The contribution of this study is twofold. First, we showed that APs and IPs could be determined by the proposed numerical algorithm. Second, by using techniques based on deep learning and numerical methods, we demonstrated that the whole estimation process of APs and IPs could be automatic, accurate, and without human bias. It was shown that the CPN model can be used in the process of spine parameter estimation and can achieve good to excellent consistency as compared with human experts [13]. However, in this study, we observed that high localization errors (> 40 mm) are still possible in some rare cases, as shown in the boxenplot in Fig. 5. The potential causes of the observed error outliers are skip-level and duplicate landmark recognition in the adjacent level. However, the performance improvement in DL-based landmark localizers is beyond the scope of this study. We believe the DL-based landmark localizer could be improved by increasing the size and diversity of the training data or by finetuning the DL model architecture. Although the proposed DL model may save tremendous works of manual labeling, a human review process can be added in the real clinical setting. After adjustment of the deviated vertebral centers, the spinal curve, APs, and IPs can still be predicted accurately by the proposed numerical algorithm.

The present study has several limitations. First, it lacked an external validation dataset. The current dataset contained images from only one medical center. Different image quality and radiographic examination protocols may hinder the performance of the DL model when its application is expanded to a multicenter database. Second, images with anomalous vertebral numbering (greater or fewer than 25 vertebrae) were excluded from the dataset. Therefore, the proposed DL model may not produce accurate predictions for individuals with conditions that lead to anomalous vertebral numbering, such as lumbosacral transitional vertebrae or other congenital vertebral anomalies. Third, the predictions were only based on lateral X-rays. A biplanar scanner, such as an EOS imaging system with possible three-dimensional reconstruction, could be an ideal radiographic modality for assessing patients with spinal deformities. Fourth, the whole spine lateral radiographs were taken due to different spinal conditions, including fractures, deformities, spinal implants, and cement assessment. The performances and accuracy of the DL model may vary in different spinal conditions.
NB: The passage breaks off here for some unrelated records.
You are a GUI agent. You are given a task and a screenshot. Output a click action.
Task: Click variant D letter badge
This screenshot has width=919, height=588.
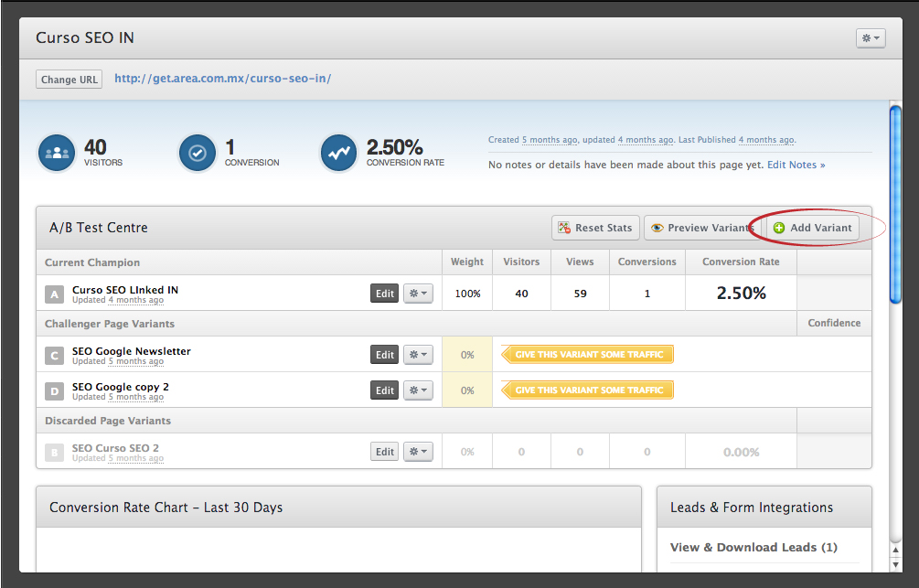point(55,391)
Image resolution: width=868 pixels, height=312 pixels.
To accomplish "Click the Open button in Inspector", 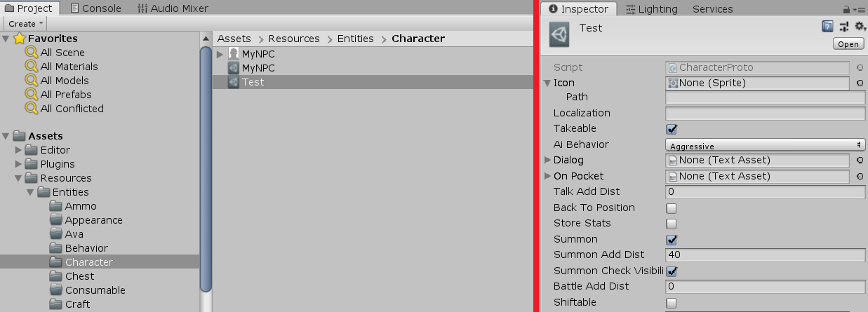I will click(848, 44).
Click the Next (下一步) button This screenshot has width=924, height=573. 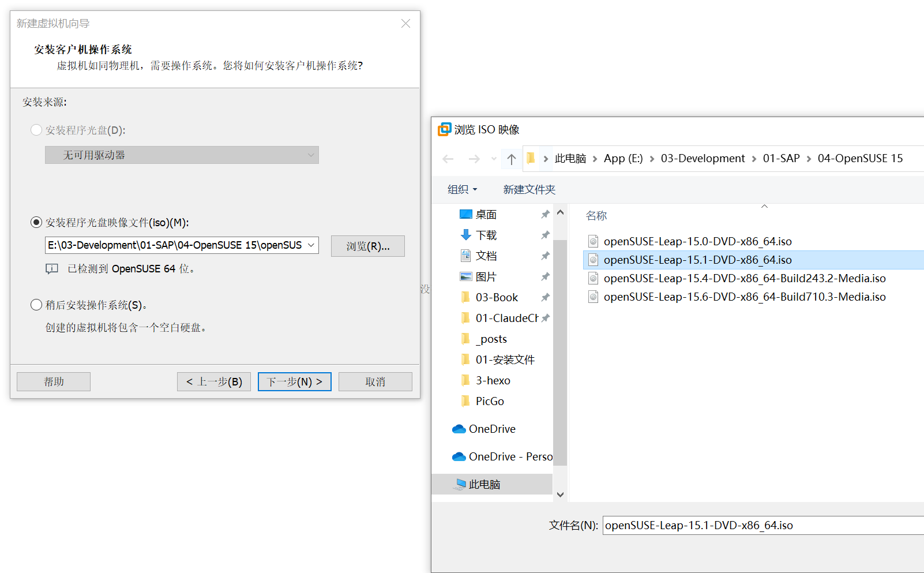(294, 381)
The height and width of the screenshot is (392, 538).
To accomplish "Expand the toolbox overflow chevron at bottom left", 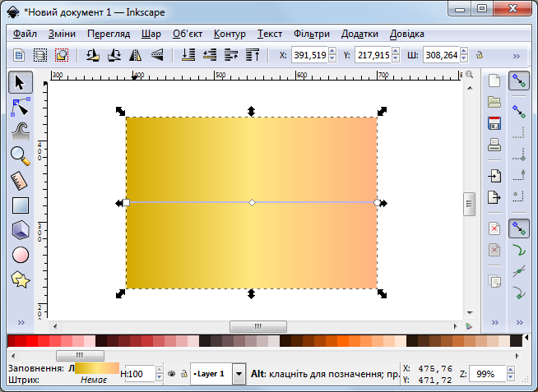I will (x=21, y=321).
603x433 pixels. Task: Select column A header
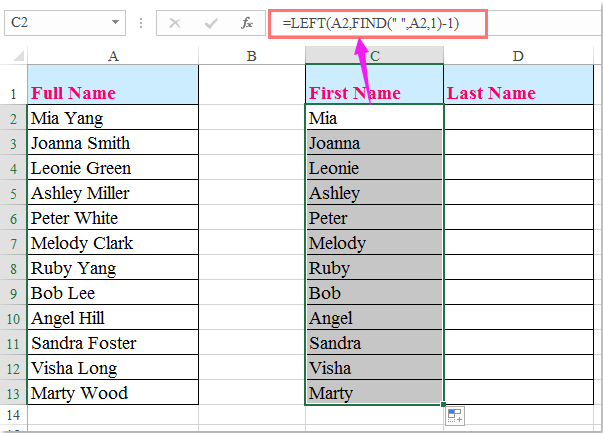[112, 57]
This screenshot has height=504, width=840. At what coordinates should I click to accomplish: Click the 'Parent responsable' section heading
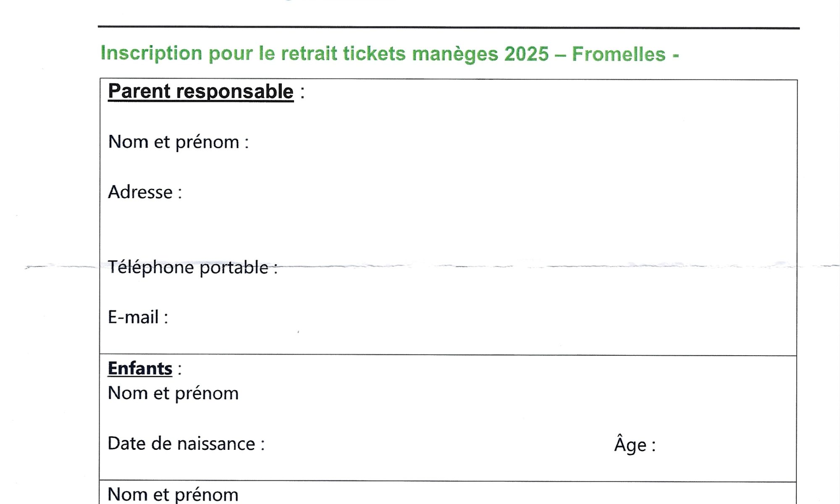pos(201,91)
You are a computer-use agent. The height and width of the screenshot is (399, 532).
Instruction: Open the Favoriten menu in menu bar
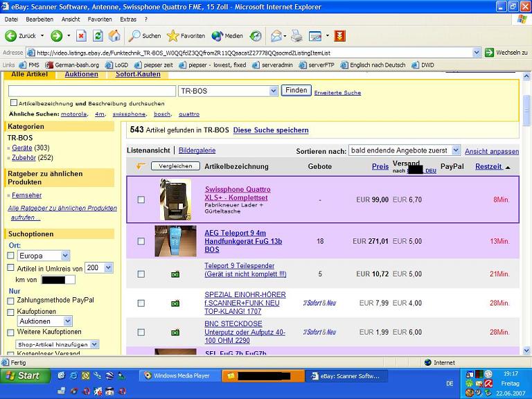[100, 19]
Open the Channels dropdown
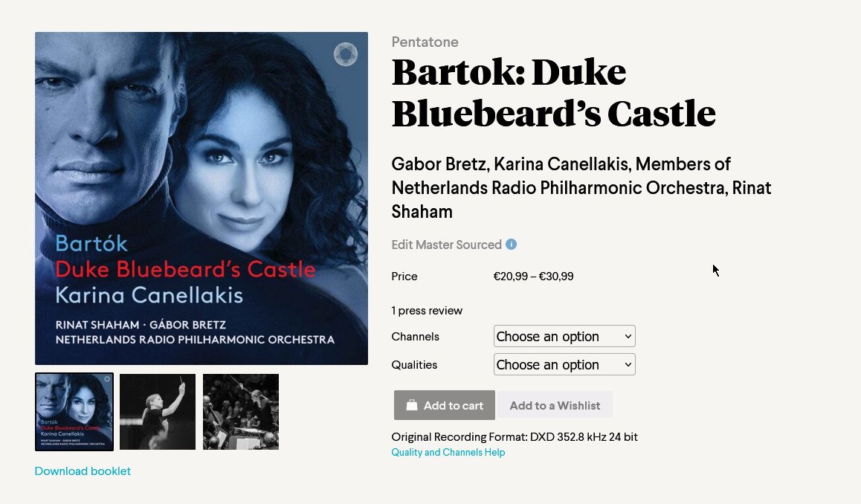Image resolution: width=861 pixels, height=504 pixels. coord(564,336)
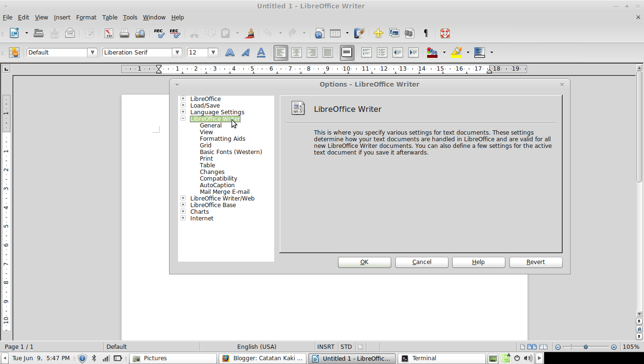Open the Format menu
This screenshot has width=644, height=364.
[86, 17]
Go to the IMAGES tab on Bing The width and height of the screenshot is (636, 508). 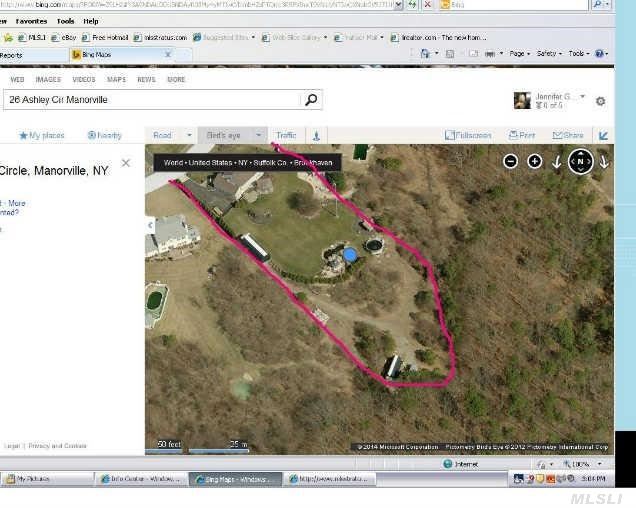point(48,79)
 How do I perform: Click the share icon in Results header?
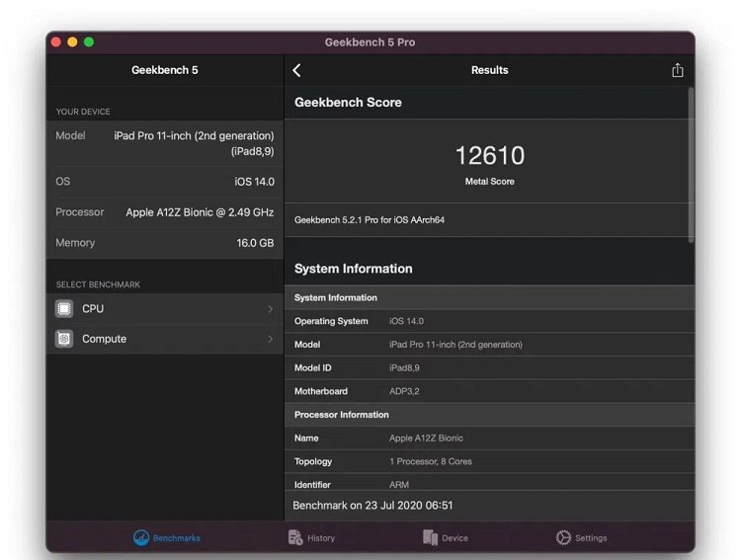click(677, 70)
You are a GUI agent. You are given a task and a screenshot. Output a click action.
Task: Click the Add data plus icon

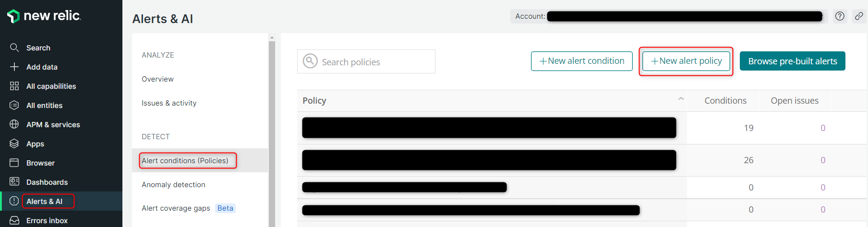(x=14, y=67)
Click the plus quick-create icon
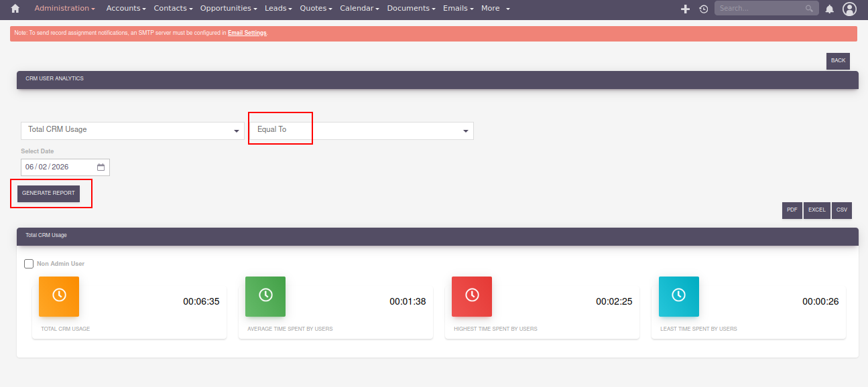Image resolution: width=868 pixels, height=387 pixels. coord(685,9)
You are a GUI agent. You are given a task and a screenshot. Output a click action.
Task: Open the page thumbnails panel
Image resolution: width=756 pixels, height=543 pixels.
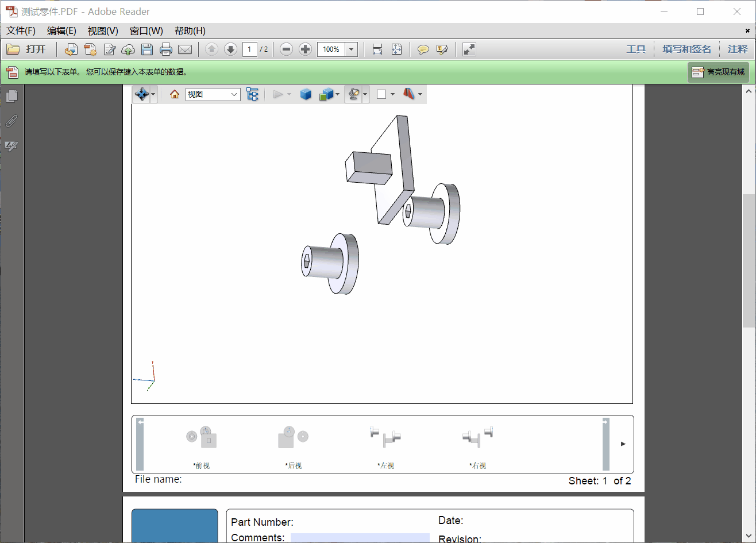tap(11, 96)
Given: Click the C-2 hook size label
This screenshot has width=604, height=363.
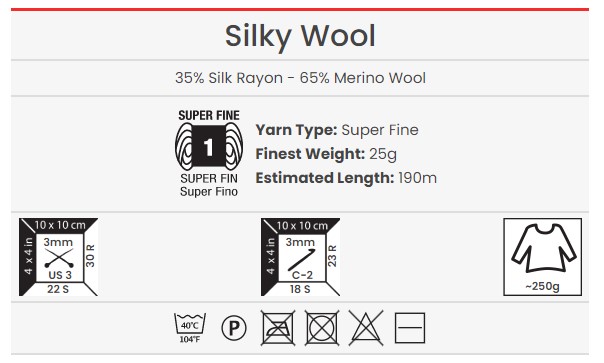Looking at the screenshot, I should 302,275.
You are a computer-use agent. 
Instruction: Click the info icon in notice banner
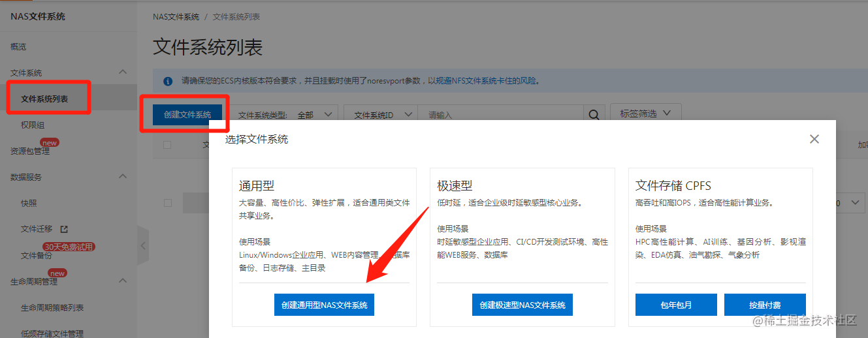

Despite these limitations, the proposed DL model was able to characterize and interpret the sagittal spinal curve automatically and consistently. Future applications of the proposed DL model will focus on aiding postoperative follow-up radiographic evaluations, large-scale spinal curvature analysis of a preexisting database, and incorporating advanced imaging modalities, such as biplanar EOS imaging, with DL techniques.

Conclusions

A DL model for automatic spinal curve analysis of whole-spine lateral plain radiographs is developed. The estimated locations of IPs, APs, and curvature angles demonstrated good to excellent reliability compared with human experts (all ICCs > 0.85). Future applications for surgical planning, database analysis, postoperative follow-up, and population-based screening should be explored to validate the system and improve its clinical efficiency.